Mi-mars, le ministère de l’Intérieur britannique lançait une consultation publique sur la question du droit au mariage pour les couples de même sexe (lire aussi Royaume-Uni: le ministère de l’Intérieur lance une consultation sur l’ouverture du mariage civil à tous les couples). Destinée à chaque citoyen-ne souhaitant s’exprimer sur ce sujet, la consultation a pris fin le 14 juin. Ce projet a été mené par la secrétaire d’État à l’Intérieur et secrétaire d’État chargée des Femmes et de l’Égalité, Theresa May, et la ministre de l’Égalité, Lynne Featherstone, et va permettre au gouvernement de David Cameron d’étendre la législation sur le mariage en accord avec les opinions des Britanniques. Les réponses ne sont pas encore connues mais le débat continue d’agiter le pays.

SONDAGES
Durant la consultation, l’organisme YouGov a lancé un sondage auprès de plus de 2000 personnes sur la perception des LGBT en Grande-Bretagne. Sur le sujet du mariage, les chiffres montrent que les opinions sont majoritairement favorables à l’égalité des droits: 71% des personnes interrogées soutiennent la volonté du gouvernement d’ouvrir le mariage aux couples de même sexe. De même, 71% d’entre elles sont favorables à ce que les institutions religieuses puissent célébrer ces unions si elles le souhaitent. Selon le quotidien The Independent, 233 déput-é-e-s de la Chambre des Communes voteraient pour l’ouverture du mariage, 56 contre et 15 seraient encore indécis-e-s.

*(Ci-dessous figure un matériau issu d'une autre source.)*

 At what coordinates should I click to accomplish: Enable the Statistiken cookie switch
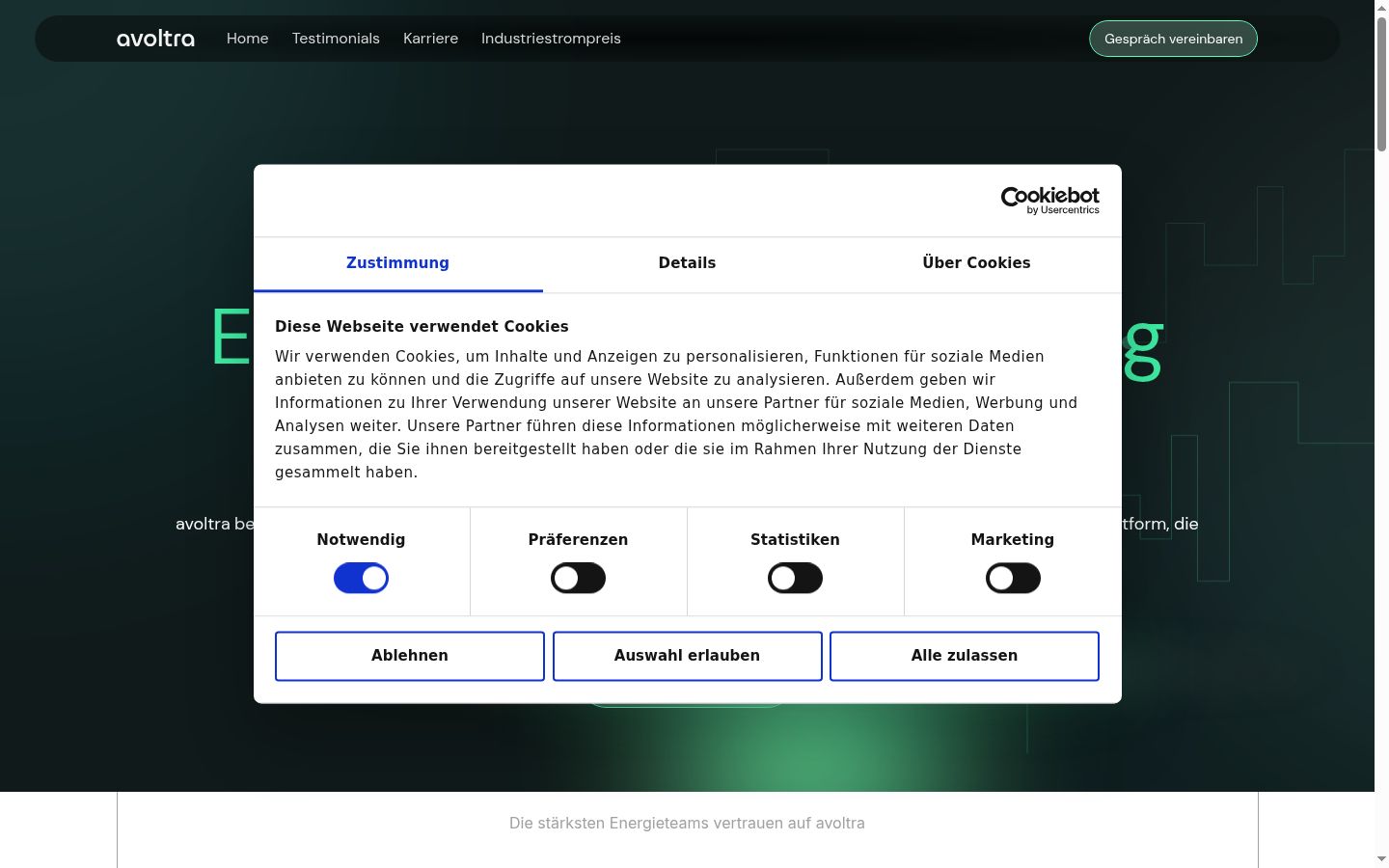point(795,579)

LES COMMUNAUTÉS RELIGIEUSES DIVISÉES
Dans ce débat public, les différentes communautés religieuses du Royaume-Uni ont aussi fait entendre leur voix: Chrétiens (Quakers, Unitariens) et Juifs réformés continuent d’apporter leur soutien à l’ouverture du mariage religieux pour les couples de même sexe, tandis que Musulmans, Juifs orthodoxes et Catholiques expriment leur opposition. Le sondage de YouGov montre cependant que 58% des personnes interrogées ayant des convictions religieuses soutiennent le mariage pour les couples de même sexe, montrant ainsi que les voix officielles des différents groupes religieux ne sont pas forcément révélatrices des convictions de chaque individu. Le 16 juin, Nick Herbert, le ministre de la Police ouvertement gay, condamnait fermement les positions de l’Église d’Angleterre.

UNE OPPOSITION TRÈS ACTIVE
Fin mars, plusieurs militant-e-s, dont Peter Tatchell, avaient exhorté toute personne soutenant le droit au mariage à participer à la consultation, tant le nombre d’opposant-e-s y ayant répondu était important. «Des milliers de bigots font tout ce qu’il peuvent pour faire échouer ce dernier pas vers l’égalité pour 3,3 millions d’homos en Angleterre et au Pays de Galles. Si vous soutenez l’égalité du mariage, il ne faut pas seulement en parler ou le tweeter. Répondre à la consultation prend moins de cinq minutes, mais ça peut améliorer la vie de millions de gens pour toujours», a rappelé à PinkNews Ben Summerskill, directeur exécutif de Stonewall. Le 13 juin, une manifestation de la Coalition For Marriage se tenait devant le 10 Downing Street, la résidence du Premier ministre, afin de lui remettre une pétition comptant plus de 500000 signatures d’opposant-e-s à l’ouverture du mariage pour les couples de même sexe. Signe que le gouvernement Cameron confirme son engagement pour l’égalité des droits, c’est aujourd’hui même qu’a été dévoilée la vidéo de Nick Clegg, vice-Premier ministre, pour la campagne Out4Marriage :

Si vous ne voyez pas la vidéo, cliquez sur Deputy Prime Minister Nick Clegg (@Nick_Clegg) is @Out4Marriage

UNE CONSULTATION QUI MANQUE DE RIGUEUR?
Deux jours avant la fin de la consultation, un député conservateur, Julian Brazier, a remis en cause la confidentialité et l’exactitude de cette initiative du ministère de l’Intérieur et a demandé à ce que celle-ci soit reconduite. En mars, Julian Brazier s’était exprimé sur la définition du mariage: «Ça a toujours été défini de façon pratique, qui est assez restrictive quand on y pense – il doit y en avoir un de chaque sexe, on ne peut pas être similaire, on ne peut pas se marier autrement. Si on commence à déconstruire ça, jusqu’où va-t-on aller?» Suite aux accusations du député, le ministère de l’Intérieur a assuré que chaque réponse était traitée anonymement, et que la consultation se déroulait de façon réglementaire.